With Windows 10 end-of-life this year, I switched our desktop over to Fedora. It runs (older) Steam games fine, and we don’t have a burning need to upgrade the machine.

Document Preparation

This year I also started exploring Typst, and love it. My use of LaTeX has increasingly been begrudging over the last few years, and Typst is the most promising entrant in a while to try to deliver strong typesetting capabilities with a programming language that isn’t screamingly old in its design principles. My CV is now in Typst, and I’m using it for other documents that I don’t need to collaborate on. I plan to use it for a lot of my course materials next term (and possibly also my lecture slides, we will see — I like PowerPoint, but PowerPoint’s lack of style support makes it annoyingly difficult to consistently typeset code snippets).

It isn’t ready to replace LaTeX for writing papers for ACM conferences and journals, but I wouldn’t be surprised if it gets there in the next five years (whether ACM’s backend will support it is another question, whose positive resolution is less likely).
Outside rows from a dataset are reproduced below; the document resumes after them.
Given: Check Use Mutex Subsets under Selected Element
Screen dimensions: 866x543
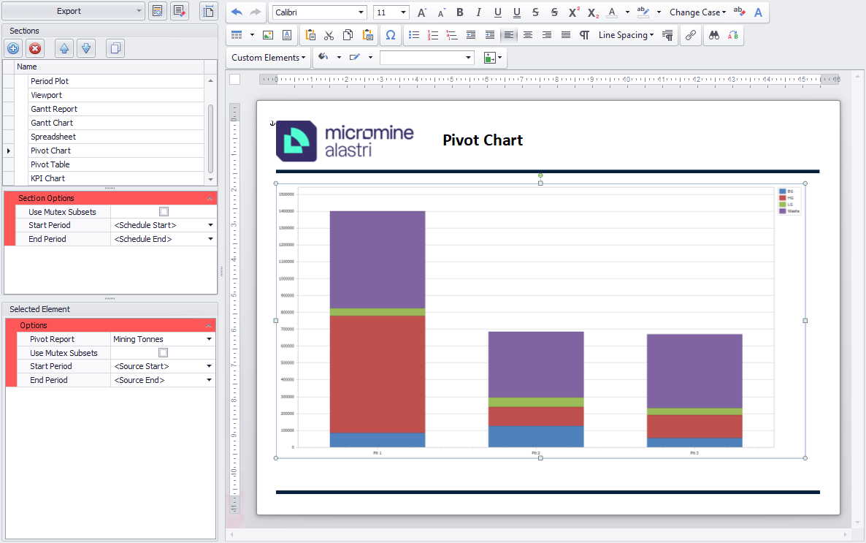Looking at the screenshot, I should click(x=164, y=353).
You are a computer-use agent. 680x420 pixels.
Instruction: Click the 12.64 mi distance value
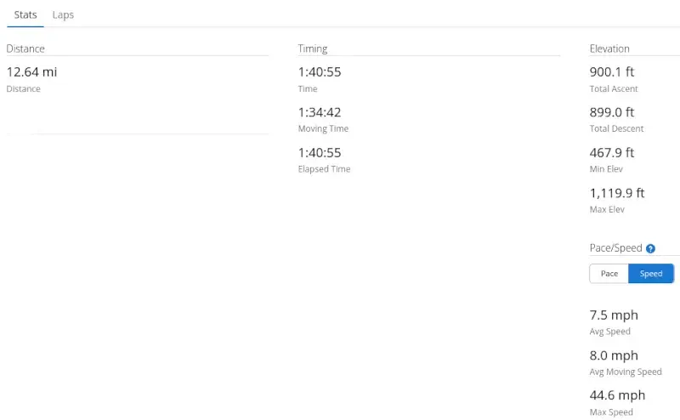tap(31, 71)

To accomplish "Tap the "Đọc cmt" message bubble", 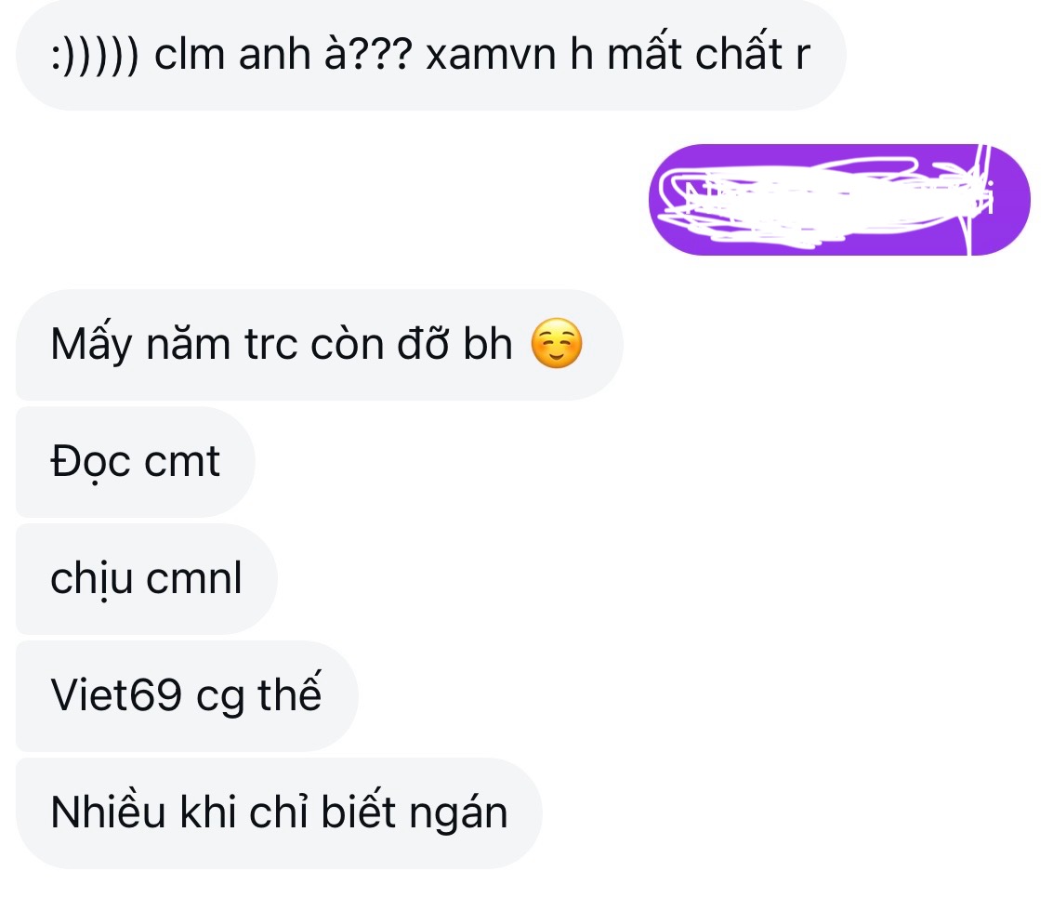I will (135, 462).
I have always found it far more painful than worthwhile to attempt to customize LaTeX appearance beyond changing fonts and the page/layout customization supported by the Memoir class. With Typst, making a fully-custom layout and theme for my CV, and another one to implement Drexel letterhead, was pleasant work.

Web Serving

I was not happy with my web server situation this year:

• Apache is reliable for many things, and its interesting mod_speling module allowed me to self-host my website while maintaining URL compatibility with my past hosting on Netlify, which has the interesting and questionable behavior of forcing all URLs to lowercase. However, its “managed domain” support for automatic HTTPS is glitchy and annoying, requiring multiple server reboots to bring a new domain online.
• Caddy has outstanding automatic HTTPS support, and supports 95% of my web serving needs, but it doesn’t have an equivalent to mod_speling, and I don’t know Go so writing a plugin to add that support was going to require learning both a new programming language and the Caddy API. And while I’m rarely one to shy away from a new programming language, I don’t find Go to be a very interesting language (although it’s used for a lot of very useful software!), so learning it isn’t a priority for me.
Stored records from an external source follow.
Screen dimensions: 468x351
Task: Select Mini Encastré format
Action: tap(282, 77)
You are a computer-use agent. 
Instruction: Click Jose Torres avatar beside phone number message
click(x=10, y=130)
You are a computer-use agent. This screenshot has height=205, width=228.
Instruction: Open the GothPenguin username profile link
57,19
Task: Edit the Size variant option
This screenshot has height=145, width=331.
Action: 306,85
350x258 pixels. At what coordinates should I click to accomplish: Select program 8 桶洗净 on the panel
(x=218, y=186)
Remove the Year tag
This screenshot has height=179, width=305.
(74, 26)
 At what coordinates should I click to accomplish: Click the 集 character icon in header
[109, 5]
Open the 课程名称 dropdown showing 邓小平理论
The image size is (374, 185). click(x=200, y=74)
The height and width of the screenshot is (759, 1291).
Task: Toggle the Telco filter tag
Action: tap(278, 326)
So I did the obvious thing, and wrote a (small) web server. The Opinionated Page Server (opserve) serves static files using a pre-generated manifest of files (with their types and hashes), with support for case-folding. It probably isn’t very useful to others, and is currently undocumented, but it does what I need it to and happily serves up my website from a container. It also gave me an excuse to play with some more async Rust. The whole thing took maybe a couple of days to write (using Trillium). It only supports plain HTTP, so I have Caddy in front of it as an SSL-terminating reverse proxy (and Bunny CDN in front of that).

Music

I continue my vinyl music collection and listening hobby, and this year upgraded my stereo receiver: replaced the Sony STR-DH180 with a used Marantz NR1200. The Marantz has noticeably better sound quality, especially for anything digital (even though the Sony supported hi-fi audio over Bluetooth, its quality was pretty poor). I’m still looking to upgrade my speakers, or at least the subwoofer, but I’m pretty happy with most of the sound now.
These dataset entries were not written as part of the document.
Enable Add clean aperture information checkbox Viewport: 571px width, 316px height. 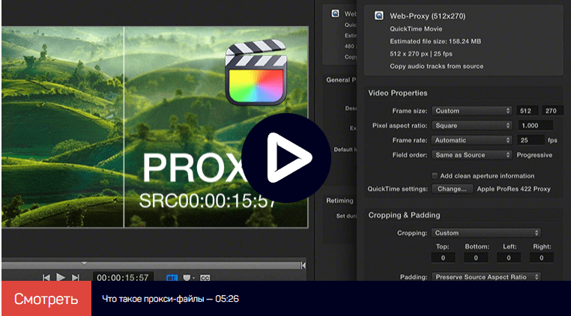click(x=435, y=176)
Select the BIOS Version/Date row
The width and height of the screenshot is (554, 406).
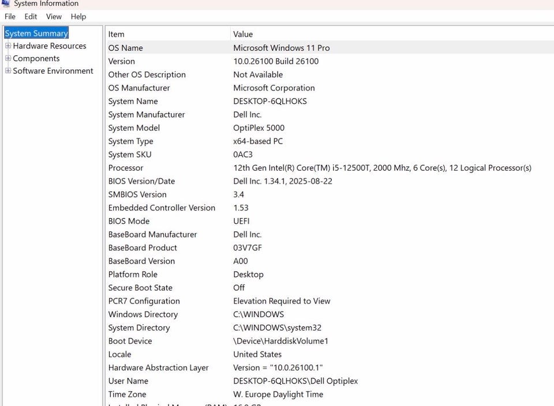pyautogui.click(x=141, y=181)
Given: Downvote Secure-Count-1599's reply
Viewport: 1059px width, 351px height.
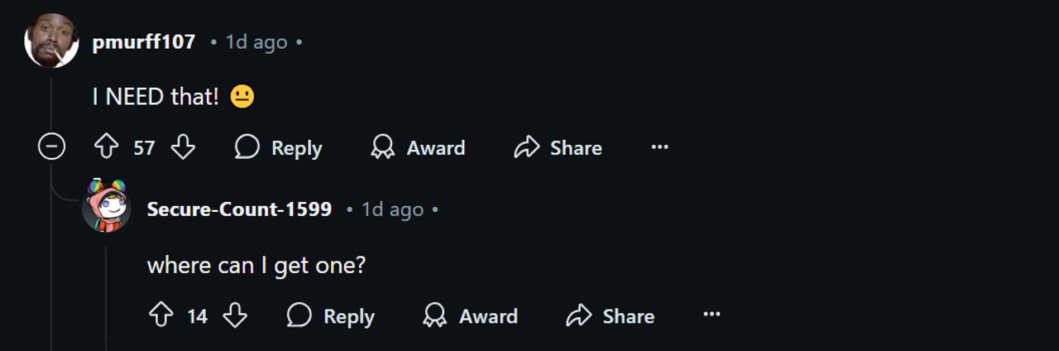Looking at the screenshot, I should click(x=235, y=315).
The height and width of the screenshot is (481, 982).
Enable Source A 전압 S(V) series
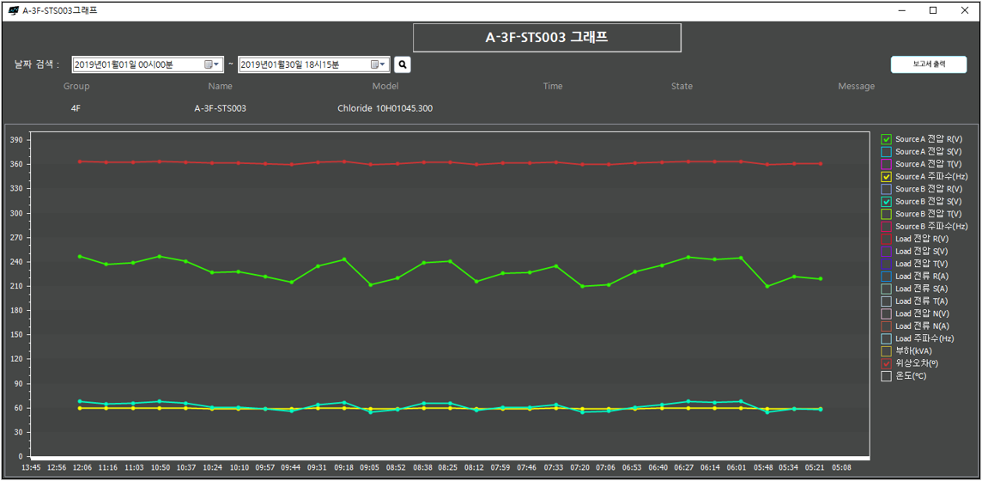tap(887, 151)
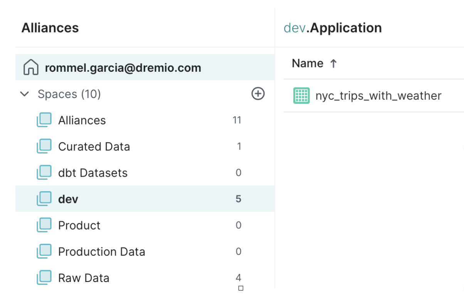Select the Raw Data space showing count 4
464x297 pixels.
tap(83, 277)
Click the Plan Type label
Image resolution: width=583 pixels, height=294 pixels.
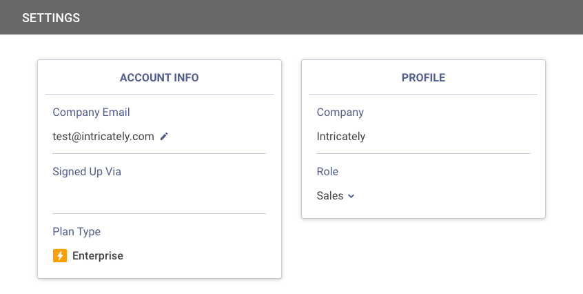(76, 232)
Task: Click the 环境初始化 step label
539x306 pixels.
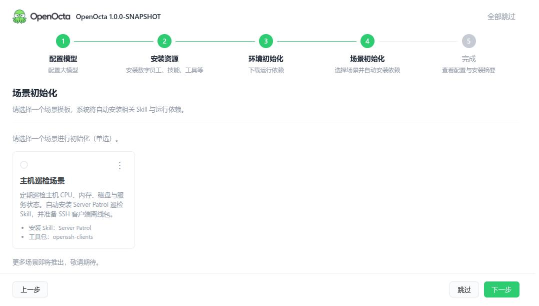Action: [x=266, y=59]
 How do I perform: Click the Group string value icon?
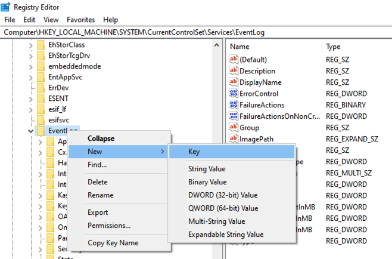point(233,128)
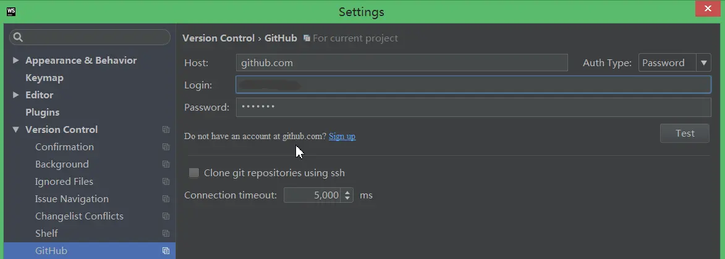Viewport: 725px width, 259px height.
Task: Select Plugins in the settings list
Action: point(42,113)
I replaced the Shure open-back headphones I was using at home with another pair of Sennheiser HD-600s (I already had a pair in my Drexel office), for both weight and sound reasons.

Coming Attractions

I’m always tweaking and improving (or breaking) things, as regular readers may have noticed 🙃. In the next months, I hope to finish the network upgrade (particularly adding the router to the declaratively-managed set and implementing SSO, which is the last major piece needed to switch to ephemeral /etc on managed machines), and I’ll probably write some more random scripts and Rust programs.